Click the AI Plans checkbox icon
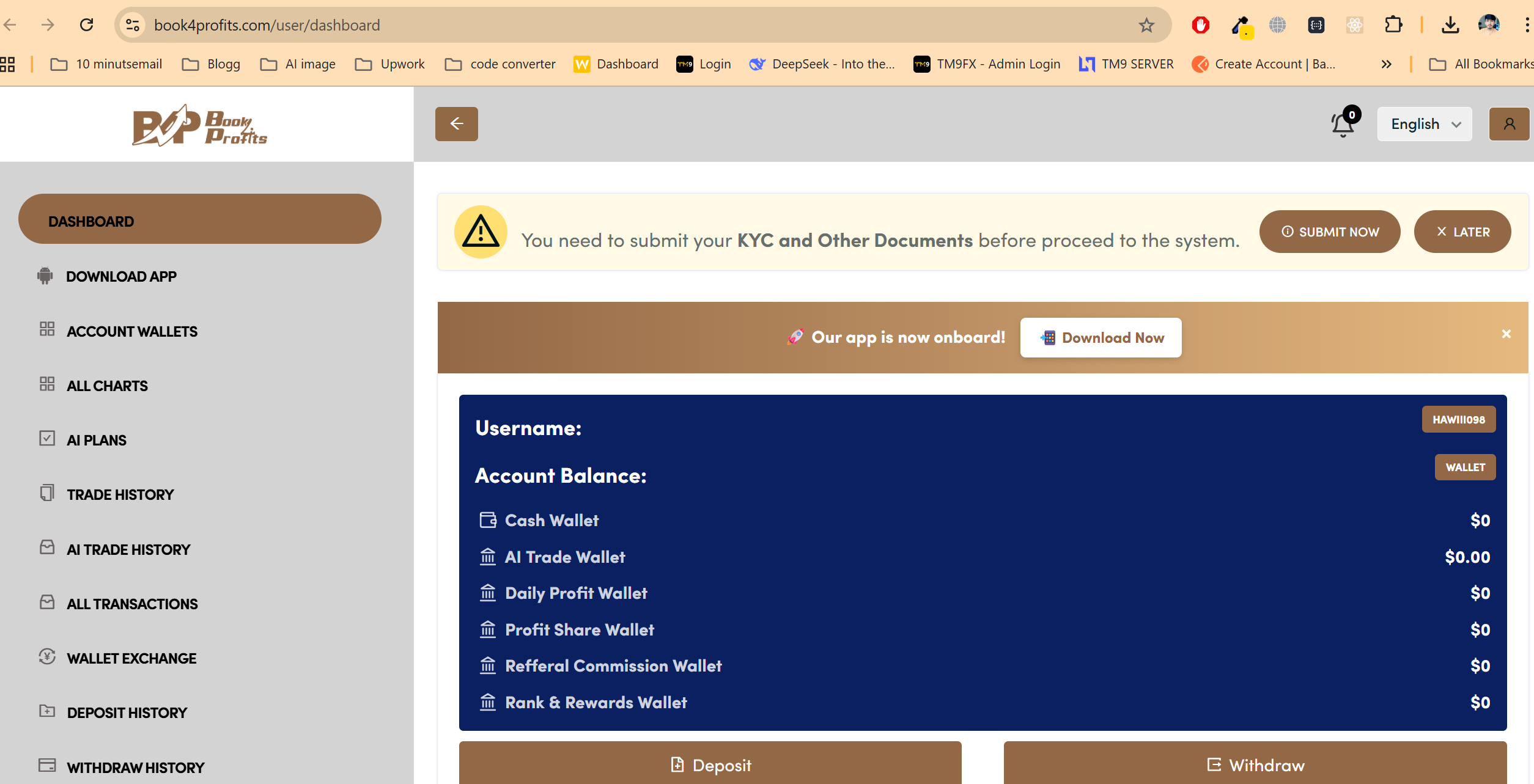This screenshot has height=784, width=1534. tap(47, 439)
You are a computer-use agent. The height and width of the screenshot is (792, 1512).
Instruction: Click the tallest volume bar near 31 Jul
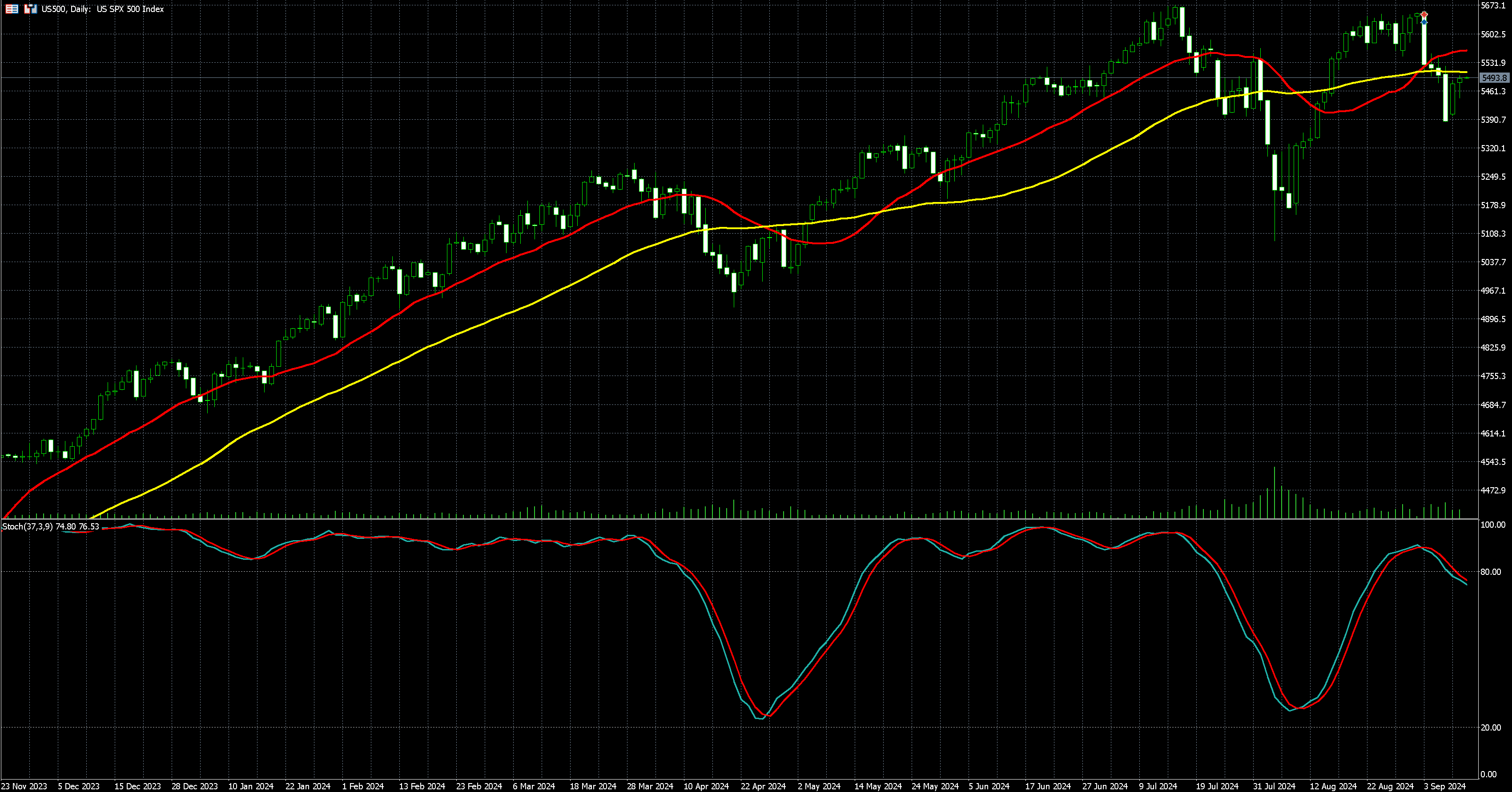click(1274, 493)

### Task objective
An unchanged copy of the data, images excluded, is all that should be given.

### Written reply
Click the AI Plans checkbox icon
This screenshot has height=784, width=1534. tap(47, 439)
You are a computer-use agent. The height and width of the screenshot is (792, 1512).
Instruction: Click the tallest volume bar near 31 Jul
click(1274, 493)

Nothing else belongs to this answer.